Investment Groups Backed by Financial Institutions
Banks also form Chamas where they invite individuals to be members and to make monthly contributions. If you want to purchase property or build a home, you can borrow from the members at a certain interest rate. KCB Bank, for instance, through its Chama Loan offers interest rates of 13% on loans of up to 10 times the Chama savings.
These loans, however, are available to the group as a corporate body but an individual can also borrow and present other members as guarantors. The repayment period can be up to over 6 years.
Tenant Purchase Scheme/Rent to Own
In a tenant purchase scheme, one leases a house and the lease payment is split to cover the agreed down payment and another portion as payment for living in the house. Typically, the prices carry the market value excluding any renovations done by the tenant. The buyer pays a deposit, which usually ranges between 10% and 20% of the sale price. The repayment period can be up to 20 years.
In Kenya, parastatals and real estate firms develop housing units then sell them to homebuyers through a rent-to-own plan. Buyers pay a deposit then clear the balance from the rents saved or received.
If you can afford it, you can pay cash for your dream home. This option is more convenient if you have a lot of cash lying around and you will not be obligated to making monthly payments to pay off a debt. Similarly, you avoid paying a lot of cash as interest in an amortized mortgage. Better yet, one doesn’t have to worry about their property being auctioned for failure to honor payments as is the case with mortgage payments. That’s something worth smiling about.
Still, paying cash may seem like the best option, but it has its perks.

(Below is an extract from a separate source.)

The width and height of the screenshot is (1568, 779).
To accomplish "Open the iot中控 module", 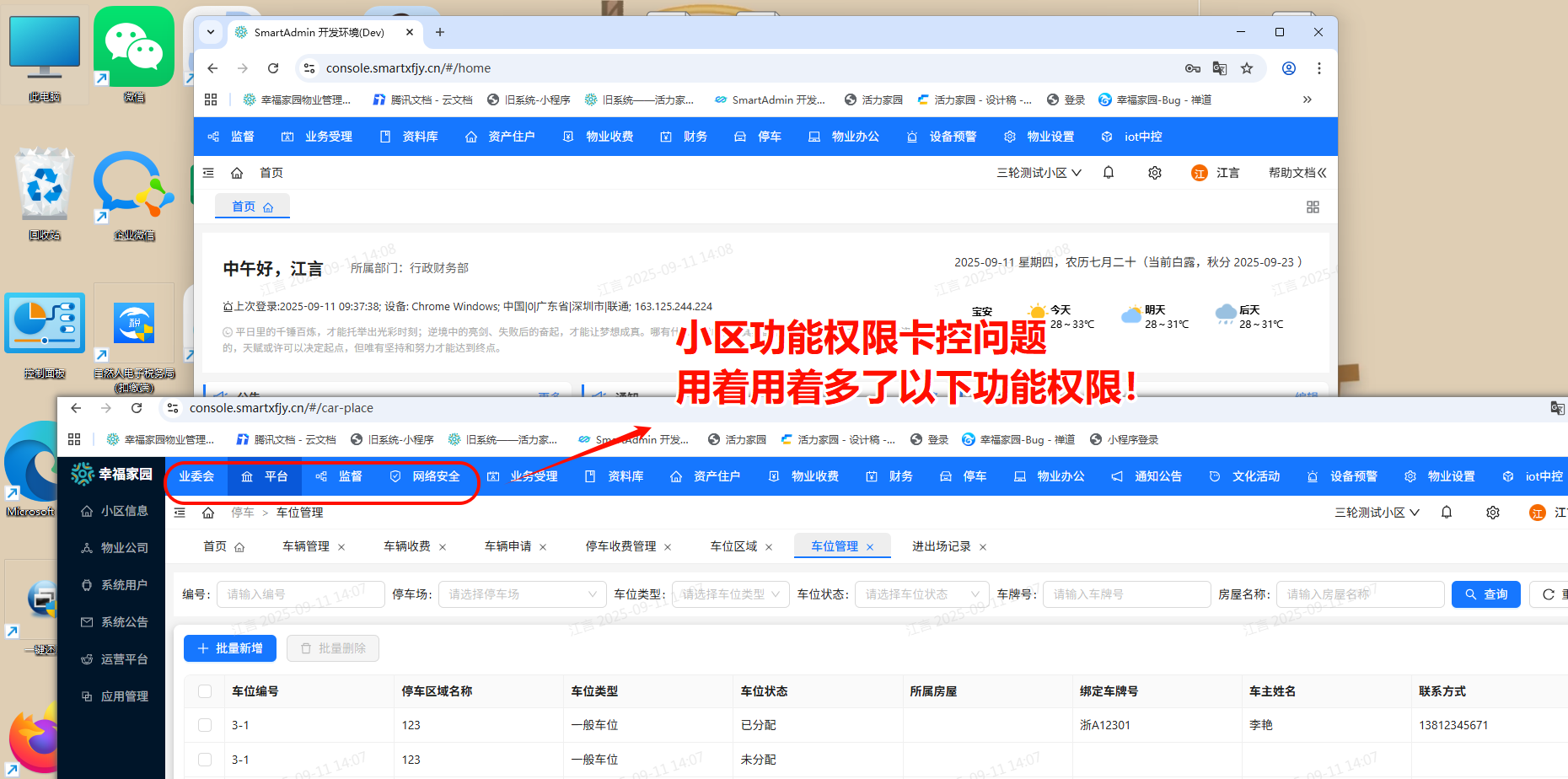I will [1541, 476].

For one, you are limited to spending the only amount of liquid cash you have. That is, if you spot a house costing Ksh 20 million and you only have half the amount, you have no choice but to live without it.
It is, therefore, important to make sure that you have enough cash to meet your basic needs for a while so you don’t become house-rich but cash-poor. It is also worth noting that if you hope to buy land and build, the value of the land may have appreciated by the time you accumulate the required amount.
There are also other financing options that one can try such as mezzanine financing, timeshares, refinancing, a moratorium on development loans, and utilizing the ‘no deposit’ companies where you enter a contractual agreement with the company allowing you to pay for the house every month while it builds you a home.
All in All…
Deciding which financing option to go with largely depends on your eligibility for a mortgage, how much cash you have, the value of the property, whether you are a landowner, legal fees, interest rates, as well as other costs. Eventually, you want a house you have always dreamt about, and you must make the choice that is economically sound in the long run. Also, remember to be thorough when doing your research.